GOALS:
- A) For each statement below, say yes or no according to the PMD interview and quote the words of the PMD interview that settle it. (i) PMD runs the program in order to find unused code. (ii) PMD can produce reports in HTML. (iii) Tom Copeland is the first person interviewed in the series.
- B) Repeat the part of the PMD interview from "This is the" to "the PMD project.".

** Start QUOTED TEXT **

Interview: Tom Copeland of PMD & Rubyforge

This is the first in a series of interviews we're making available to the CodeSnipers community. We have been working to track down people who we thought had something valuable to say about the software development community, tools, practices, or direction. Some of the names you will recognize immediately, others you've probably never heard of, but all of them have made an impact in one way or another. Without further delay... our first victim... er... is Tom Copeland of the PMD project.

Some of our community may be familiar with the Java tool PMD, but many are not. Could you tell us a bit about PMD and your role in the project?

Sure! PMD is a utility for finding various "opportunities for improvement" in Java source code. It uses static analysis, meaning that it parses and analyses the source code without actually running the program, to find unused code, unnecessary object creation, and bad practices. You can run it using Ant/Maven/command line/various IDEs and generate text, HTML or XML reports.

** End QUOTED TEXT **
** Start SUPPLIED MATERIAL **

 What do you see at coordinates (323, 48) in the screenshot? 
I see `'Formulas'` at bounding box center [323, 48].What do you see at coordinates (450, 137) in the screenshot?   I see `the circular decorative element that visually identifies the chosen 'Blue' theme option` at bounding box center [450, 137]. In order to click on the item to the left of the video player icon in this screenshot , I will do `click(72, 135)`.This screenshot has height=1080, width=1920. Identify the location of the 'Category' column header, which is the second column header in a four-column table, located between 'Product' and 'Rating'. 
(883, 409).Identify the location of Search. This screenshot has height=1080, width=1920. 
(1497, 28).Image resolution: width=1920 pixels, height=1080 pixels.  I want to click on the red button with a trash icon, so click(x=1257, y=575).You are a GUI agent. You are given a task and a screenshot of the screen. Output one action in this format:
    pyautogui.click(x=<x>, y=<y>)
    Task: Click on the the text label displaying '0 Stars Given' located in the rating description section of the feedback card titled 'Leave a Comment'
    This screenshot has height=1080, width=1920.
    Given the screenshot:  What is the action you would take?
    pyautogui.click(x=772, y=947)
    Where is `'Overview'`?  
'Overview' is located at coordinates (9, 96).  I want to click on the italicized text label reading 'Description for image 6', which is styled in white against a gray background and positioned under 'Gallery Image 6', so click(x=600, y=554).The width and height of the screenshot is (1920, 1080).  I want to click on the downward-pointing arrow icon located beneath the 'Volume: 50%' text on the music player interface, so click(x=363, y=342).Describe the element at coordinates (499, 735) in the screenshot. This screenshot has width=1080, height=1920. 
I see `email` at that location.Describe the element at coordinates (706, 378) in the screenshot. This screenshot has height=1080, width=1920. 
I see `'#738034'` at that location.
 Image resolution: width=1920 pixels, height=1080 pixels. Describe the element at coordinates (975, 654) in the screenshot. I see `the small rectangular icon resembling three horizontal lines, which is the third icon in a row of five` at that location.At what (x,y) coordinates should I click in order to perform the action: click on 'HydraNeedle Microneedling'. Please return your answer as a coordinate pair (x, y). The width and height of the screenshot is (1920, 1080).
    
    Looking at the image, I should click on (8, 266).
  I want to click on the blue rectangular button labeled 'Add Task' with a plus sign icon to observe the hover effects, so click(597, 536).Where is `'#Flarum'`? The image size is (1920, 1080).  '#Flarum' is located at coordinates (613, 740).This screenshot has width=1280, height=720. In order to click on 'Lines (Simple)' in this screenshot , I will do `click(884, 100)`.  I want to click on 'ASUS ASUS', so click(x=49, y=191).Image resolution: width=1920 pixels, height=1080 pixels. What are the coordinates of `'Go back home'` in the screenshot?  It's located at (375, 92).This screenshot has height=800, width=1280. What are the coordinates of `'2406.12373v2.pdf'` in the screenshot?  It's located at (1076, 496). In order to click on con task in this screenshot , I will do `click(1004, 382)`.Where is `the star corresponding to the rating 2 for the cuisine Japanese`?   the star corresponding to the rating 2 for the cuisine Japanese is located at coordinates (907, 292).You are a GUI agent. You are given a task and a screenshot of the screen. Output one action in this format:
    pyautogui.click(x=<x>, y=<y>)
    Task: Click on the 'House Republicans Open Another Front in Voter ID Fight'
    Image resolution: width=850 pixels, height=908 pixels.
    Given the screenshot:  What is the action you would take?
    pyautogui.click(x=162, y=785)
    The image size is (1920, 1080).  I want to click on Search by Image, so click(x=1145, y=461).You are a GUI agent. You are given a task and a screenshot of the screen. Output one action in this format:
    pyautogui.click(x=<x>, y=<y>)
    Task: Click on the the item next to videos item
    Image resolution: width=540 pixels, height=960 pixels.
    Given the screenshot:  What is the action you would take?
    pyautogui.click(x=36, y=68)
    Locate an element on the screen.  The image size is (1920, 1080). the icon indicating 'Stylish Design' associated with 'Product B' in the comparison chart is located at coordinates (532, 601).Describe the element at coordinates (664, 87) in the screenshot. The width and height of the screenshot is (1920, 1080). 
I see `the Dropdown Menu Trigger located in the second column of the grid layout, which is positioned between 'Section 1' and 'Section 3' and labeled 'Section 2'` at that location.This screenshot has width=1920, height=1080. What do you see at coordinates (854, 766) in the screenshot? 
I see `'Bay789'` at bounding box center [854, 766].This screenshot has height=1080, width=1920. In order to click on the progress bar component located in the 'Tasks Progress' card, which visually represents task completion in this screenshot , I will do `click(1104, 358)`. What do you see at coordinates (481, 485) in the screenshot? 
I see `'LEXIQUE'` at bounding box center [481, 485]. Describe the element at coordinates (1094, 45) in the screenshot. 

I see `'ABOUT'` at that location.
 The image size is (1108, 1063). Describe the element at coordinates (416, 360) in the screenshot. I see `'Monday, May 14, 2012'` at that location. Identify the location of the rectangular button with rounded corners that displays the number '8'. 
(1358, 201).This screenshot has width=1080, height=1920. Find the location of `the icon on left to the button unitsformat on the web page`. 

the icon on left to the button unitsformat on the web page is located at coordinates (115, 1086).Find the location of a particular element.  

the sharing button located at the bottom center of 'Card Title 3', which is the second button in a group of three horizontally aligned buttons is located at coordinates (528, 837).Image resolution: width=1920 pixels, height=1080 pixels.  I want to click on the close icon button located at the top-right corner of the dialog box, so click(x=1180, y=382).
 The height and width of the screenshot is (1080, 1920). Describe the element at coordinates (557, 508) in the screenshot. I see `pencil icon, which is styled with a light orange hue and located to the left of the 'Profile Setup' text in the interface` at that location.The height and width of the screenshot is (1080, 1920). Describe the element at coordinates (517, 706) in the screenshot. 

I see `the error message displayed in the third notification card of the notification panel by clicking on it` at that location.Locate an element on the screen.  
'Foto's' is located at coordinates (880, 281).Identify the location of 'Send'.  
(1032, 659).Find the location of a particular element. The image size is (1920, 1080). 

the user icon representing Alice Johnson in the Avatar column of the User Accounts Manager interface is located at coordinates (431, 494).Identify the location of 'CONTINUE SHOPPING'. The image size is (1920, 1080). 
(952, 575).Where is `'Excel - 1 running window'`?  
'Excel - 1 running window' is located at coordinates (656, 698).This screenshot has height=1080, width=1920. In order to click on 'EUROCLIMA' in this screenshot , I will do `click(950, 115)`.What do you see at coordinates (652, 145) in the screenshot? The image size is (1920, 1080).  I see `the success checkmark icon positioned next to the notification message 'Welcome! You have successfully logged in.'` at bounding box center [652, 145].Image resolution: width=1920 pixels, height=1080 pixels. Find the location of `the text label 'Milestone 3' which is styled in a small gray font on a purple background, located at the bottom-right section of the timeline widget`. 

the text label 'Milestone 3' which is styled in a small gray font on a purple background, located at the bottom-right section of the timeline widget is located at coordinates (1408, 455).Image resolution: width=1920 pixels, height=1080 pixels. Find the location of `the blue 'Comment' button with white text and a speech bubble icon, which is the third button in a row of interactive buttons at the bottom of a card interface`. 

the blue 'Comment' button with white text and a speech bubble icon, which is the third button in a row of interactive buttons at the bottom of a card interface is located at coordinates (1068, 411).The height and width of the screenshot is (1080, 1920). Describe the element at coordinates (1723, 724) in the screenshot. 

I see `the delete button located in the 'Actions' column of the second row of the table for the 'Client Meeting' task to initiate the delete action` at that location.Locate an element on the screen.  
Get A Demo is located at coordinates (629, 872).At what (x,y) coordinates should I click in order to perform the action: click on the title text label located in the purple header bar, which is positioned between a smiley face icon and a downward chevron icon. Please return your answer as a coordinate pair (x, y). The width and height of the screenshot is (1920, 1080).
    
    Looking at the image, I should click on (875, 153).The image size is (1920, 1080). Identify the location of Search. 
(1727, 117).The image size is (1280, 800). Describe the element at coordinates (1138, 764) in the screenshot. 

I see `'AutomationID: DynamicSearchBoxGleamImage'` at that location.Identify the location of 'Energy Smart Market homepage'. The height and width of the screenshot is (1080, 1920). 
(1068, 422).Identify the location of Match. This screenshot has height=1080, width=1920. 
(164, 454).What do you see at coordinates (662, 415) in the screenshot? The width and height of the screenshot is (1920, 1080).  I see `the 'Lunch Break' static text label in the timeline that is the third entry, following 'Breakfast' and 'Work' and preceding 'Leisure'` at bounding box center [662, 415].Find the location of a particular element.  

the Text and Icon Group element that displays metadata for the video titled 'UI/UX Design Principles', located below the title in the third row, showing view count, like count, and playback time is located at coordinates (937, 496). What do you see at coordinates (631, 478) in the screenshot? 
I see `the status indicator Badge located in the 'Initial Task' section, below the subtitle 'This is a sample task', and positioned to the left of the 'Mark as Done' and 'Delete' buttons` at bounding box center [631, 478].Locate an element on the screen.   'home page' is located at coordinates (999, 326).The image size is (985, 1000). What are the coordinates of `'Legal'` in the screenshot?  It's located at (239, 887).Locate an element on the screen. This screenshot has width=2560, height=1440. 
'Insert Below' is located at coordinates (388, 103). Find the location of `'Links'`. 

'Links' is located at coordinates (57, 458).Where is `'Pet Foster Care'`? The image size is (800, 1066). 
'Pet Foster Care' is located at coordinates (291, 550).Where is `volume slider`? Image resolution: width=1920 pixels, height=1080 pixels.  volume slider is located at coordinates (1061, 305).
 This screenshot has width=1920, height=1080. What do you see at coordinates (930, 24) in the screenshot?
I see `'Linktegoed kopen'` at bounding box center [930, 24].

** End SUPPLIED MATERIAL **

SOLUTIONS BELOW:
- A)
(i) No: "parses and analyses the source code without actually running the program"
(ii) Yes: "generate text, HTML or XML reports"
(iii) Yes: "our first victim... er... is Tom Copeland of the PMD project"

- B)
This is the first in a series of interviews we're making available to the CodeSnipers community. We have been working to track down people who we thought had something valuable to say about the software development community, tools, practices, or direction. Some of the names you will recognize immediately, others you've probably never heard of, but all of them have made an impact in one way or another. Without further delay... our first victim... er... is Tom Copeland of the PMD project.